- [QUOTED PASSAGE]
--- START ---

U.S. electric utilities in 2020 saw customer demand drop by percentages not experienced since the Great Depression thanks to the economic shutdowns related to the COVID-19 pandemic. And, according several recent reports, electricity sales are unlikely to return to previous levels anytime soon. On the positive side, renewable generation appears to be holding its own, as free fuel costs turn solar and wind into baseload resources. The eventual hit to utilities’ end-of-year bottom lines might be significantly less than the demand drop might lead one to expect.
U.S. electricity demand was already on a downward trajectory in January; 2019 saw sales fall 1.4% over the previous year, according to the International Energy Agency’s (IEA) “Global Energy Review 2020,” released in April. However, that report also anticipates a further 4.8% drop by the end of 2020, which is a near match with an expected 5% global reduction. That figure represents the biggest global fall since the 1930s and, the report stated, is eight times the demand fall seen in 2009, in the wake of the international financial crisis.
The U.S. economy’s heavy emphasis on services, versus manufacturing, is a big reason for this decline, according to the IEA report. The service sector accounts for 40% of U.S. demand, and that was the sector hardest hit by stay-at-home orders, as millions of workers deserted offices, and hotels and restaurants shut their doors and furloughed millions more.
In contrast, 2020 demand is expected to drop only 3% in China, where industrial use accounts for 60% of electricity consumption. Manufacturers can’t simply shift production to employees’ homes, so their facilities are more likely to be considered essential operations.
As might be expected, the U.S. demand reduction picked up steam as stay-at-home orders started rolling across the country in March. Utilities’ average hourly loads dropped 3.3% over March 2019 figures, according to analysts with the Brattle Group, a Cambridge, Mass.-based energy-research firm. April saw that figure double, down 6.5% over April 2019, according to its May report, “Impacts & Implications of COVID-19 for the Energy Industry.”
Only growth in residential demand, as everyone began meeting and schooling online, helped prevent further load reductions. From February through April, residential load increased by 6–8%, according to the Brattle Group. Commercial and industrial loads, in contrast, fell by 14.5–16% during that period. These figures come from the seven independent system operators (ISOs) responsible for supporting 55% of total U.S. electricity demand.
The ISOs reported shifts in when electricity was used, and who was using it. For example, PJM, the nation’s largest system operator, saw weekday peaks drop by up to 8%. And ISO New England said the combination of lower peaks and slower morning demand ramp-ups were “like snow days.”

--- END ---

(Dataset entries)
--- START ---

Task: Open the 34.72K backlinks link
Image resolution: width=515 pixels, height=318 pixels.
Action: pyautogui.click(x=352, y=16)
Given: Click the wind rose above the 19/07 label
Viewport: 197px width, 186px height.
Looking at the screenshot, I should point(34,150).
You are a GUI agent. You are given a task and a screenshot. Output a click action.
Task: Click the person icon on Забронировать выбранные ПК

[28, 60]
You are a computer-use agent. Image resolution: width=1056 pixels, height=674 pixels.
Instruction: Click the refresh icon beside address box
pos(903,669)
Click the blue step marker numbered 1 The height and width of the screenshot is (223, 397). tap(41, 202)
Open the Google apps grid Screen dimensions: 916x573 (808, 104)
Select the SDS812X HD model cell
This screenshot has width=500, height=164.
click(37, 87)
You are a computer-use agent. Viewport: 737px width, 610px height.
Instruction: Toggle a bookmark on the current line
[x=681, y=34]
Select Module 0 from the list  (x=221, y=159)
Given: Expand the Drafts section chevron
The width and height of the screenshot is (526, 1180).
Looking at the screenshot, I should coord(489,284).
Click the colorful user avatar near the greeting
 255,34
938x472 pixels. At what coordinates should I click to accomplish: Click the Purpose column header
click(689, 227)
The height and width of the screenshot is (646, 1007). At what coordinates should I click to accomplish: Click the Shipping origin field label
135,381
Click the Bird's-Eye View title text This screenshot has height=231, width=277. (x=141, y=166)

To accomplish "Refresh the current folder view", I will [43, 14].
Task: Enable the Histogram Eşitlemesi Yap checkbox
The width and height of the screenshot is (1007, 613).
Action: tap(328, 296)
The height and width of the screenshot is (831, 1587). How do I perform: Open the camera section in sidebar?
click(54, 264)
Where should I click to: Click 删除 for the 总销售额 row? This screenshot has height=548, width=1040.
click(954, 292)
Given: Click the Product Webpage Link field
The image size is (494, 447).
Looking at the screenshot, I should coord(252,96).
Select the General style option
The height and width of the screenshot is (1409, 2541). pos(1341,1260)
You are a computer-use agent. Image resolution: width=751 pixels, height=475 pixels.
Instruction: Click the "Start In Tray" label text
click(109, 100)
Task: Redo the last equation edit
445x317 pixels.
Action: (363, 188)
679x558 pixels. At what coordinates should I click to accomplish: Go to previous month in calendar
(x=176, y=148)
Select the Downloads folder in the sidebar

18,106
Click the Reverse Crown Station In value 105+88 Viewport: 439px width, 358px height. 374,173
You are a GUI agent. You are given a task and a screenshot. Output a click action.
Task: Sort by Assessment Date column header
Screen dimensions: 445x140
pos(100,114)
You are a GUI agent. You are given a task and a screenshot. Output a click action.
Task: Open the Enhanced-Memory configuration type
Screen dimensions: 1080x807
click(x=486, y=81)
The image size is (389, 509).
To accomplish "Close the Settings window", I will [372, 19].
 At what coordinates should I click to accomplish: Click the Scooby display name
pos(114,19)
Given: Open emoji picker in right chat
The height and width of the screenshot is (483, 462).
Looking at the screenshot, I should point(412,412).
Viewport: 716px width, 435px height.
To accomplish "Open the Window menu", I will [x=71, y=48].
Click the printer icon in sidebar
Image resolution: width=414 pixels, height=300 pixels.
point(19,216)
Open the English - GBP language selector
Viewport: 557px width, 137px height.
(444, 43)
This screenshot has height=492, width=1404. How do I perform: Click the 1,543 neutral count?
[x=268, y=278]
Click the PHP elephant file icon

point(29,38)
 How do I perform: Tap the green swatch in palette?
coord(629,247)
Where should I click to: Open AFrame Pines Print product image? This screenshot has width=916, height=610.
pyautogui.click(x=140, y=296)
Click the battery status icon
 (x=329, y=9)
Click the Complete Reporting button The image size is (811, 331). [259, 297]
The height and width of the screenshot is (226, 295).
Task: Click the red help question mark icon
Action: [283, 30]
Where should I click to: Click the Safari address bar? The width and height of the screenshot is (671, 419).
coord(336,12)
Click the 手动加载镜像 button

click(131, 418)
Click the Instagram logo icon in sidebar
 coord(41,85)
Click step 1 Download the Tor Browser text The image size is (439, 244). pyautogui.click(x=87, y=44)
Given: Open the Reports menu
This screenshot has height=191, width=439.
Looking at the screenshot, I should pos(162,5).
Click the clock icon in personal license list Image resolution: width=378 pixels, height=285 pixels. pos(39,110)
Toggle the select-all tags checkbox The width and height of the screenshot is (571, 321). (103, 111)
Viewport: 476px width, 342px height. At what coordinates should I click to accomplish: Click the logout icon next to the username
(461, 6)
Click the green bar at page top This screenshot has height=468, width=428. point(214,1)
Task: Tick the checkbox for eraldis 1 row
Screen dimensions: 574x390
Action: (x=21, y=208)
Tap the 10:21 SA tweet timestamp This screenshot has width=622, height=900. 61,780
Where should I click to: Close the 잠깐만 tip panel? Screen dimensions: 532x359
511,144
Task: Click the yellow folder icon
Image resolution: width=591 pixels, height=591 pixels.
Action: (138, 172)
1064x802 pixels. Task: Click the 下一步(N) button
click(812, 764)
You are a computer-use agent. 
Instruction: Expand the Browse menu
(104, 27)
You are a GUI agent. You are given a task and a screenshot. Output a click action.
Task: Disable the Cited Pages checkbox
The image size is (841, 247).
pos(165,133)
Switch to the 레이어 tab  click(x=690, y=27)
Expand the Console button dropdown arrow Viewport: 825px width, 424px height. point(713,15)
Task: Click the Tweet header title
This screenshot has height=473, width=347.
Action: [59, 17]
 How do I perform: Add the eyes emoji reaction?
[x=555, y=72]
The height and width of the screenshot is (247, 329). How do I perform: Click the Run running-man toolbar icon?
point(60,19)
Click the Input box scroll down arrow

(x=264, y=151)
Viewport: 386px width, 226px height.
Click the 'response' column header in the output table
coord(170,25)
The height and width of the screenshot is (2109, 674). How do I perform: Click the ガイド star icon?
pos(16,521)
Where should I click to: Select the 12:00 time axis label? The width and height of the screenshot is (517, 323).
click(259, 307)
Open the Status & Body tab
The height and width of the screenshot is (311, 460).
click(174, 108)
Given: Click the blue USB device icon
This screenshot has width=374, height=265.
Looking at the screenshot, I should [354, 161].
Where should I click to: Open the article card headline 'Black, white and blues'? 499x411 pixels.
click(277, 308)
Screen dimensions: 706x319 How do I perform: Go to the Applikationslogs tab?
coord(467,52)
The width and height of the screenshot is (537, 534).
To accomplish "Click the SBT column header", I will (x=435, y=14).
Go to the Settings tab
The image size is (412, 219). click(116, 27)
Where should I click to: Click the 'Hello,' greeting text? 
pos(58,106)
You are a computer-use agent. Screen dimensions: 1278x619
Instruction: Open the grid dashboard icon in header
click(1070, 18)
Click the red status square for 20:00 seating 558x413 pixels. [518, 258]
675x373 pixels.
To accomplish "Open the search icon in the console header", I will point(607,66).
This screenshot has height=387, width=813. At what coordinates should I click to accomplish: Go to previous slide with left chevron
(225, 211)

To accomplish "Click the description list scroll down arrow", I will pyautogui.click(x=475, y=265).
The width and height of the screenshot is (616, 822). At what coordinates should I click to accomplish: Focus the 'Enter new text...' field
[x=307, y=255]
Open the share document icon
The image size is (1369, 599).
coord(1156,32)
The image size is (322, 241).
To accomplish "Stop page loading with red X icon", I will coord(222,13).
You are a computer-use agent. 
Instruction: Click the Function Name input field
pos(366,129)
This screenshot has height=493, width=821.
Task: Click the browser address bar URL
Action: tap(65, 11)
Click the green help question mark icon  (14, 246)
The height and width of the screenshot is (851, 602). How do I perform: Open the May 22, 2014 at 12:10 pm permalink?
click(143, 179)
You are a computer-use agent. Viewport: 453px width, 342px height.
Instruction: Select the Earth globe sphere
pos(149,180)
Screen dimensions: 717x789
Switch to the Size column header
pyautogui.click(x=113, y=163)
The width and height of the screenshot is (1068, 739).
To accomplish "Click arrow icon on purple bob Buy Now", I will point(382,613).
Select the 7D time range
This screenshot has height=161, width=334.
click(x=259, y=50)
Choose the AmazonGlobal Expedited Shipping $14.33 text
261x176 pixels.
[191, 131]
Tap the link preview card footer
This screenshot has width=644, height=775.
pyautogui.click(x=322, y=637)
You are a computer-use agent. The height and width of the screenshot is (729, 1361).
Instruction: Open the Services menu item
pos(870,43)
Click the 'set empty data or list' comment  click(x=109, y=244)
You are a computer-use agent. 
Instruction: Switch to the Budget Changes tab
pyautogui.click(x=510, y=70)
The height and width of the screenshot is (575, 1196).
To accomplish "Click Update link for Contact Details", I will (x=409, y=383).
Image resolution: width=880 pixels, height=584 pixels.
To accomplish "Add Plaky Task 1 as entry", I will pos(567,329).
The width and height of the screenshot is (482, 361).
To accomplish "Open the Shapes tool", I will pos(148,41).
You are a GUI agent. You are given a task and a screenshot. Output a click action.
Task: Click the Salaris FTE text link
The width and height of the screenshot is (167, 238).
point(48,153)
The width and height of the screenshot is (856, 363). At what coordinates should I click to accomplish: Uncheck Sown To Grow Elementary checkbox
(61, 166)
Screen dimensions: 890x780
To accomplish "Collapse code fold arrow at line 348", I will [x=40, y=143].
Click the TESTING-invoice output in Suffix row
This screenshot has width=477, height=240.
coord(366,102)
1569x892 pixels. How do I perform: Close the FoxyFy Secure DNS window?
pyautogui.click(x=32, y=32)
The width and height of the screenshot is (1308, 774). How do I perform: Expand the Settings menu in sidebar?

--- END ---

- [APPLY WHAT YOU READ]
• a. According to the article on U.S. electricity demand, why is China's 2020 demand expected to fall only 3%? Answer in one to three sentences.
• b. Please list every organization that the article on U.S. electricity demand mentions by name.
• c. Continue the article on U.S. electricity demand during the COVID-19 shutdowns from where it stops.

- [ANSWERS TO THE PROBLEMS]
• a. In China, industrial use makes up 60% of electricity consumption. Manufacturers can't move production into employees' homes, so their facilities are more likely to be considered essential operations and keep running.

• b.
- International Energy Agency (IEA)
- Brattle Group
- PJM
- ISO New England

• c.
Even as demand fell, however, the amount of U.S. electricity generated by wind and solar resources remained steady, IEA researchers noted. Due to their virtually nonexistent fuel costs, wind farms and solar arrays are almost becoming baseload generators, with fossil-fuel options coming onboard, as needed, to meet additional demand. Renewables met approximately 20% of U.S. electricity demand through most of the first quarter, running close to even with nuclear power. Natural gas continued to dominate, meeting 38%–42% of demand, with a slight decline as lockdowns kicked in. Coal plant output continued to fall, however, dropping to 15% of overall demand by late April.
In all, according to the U.S. Energy Information Administration, utilities can expect 2020 commercial and industrial electricity sales to fall by 6.5%, each, with residential sales expected to slip 1.3%. The Brattle Group sees this falling demand to lead to lower energy prices, as average, on-peak forward prices have fallen between $2.40 to $4.50 per megawatt-hour. However, the analysts added, the revenue impacts for utilities aren’t expected to be as dramatic, due to the increased residential load and the demand charges commercial and industrial customers continue to pay, related to their individual peak-usage periods.
As of May, all 50 states and the District of Columbia had begun reopening their economies. Electricity demand ticked up slowly, as office buildings, hotels and restaurants welcomed tenants and customers again—albeit at reduced rates. But it likely will be many months, or even years, before prepandemic levels of demand return. Phased reopenings significantly limited capacity in early stages. And businesses are rethinking the importance of having all workers in centralized offices.
Of course, any predictions on how the year actually plays out could be thrown out the window if there is a second wave of the virus as the weather turns colder, as many epidemiologists believe is possible.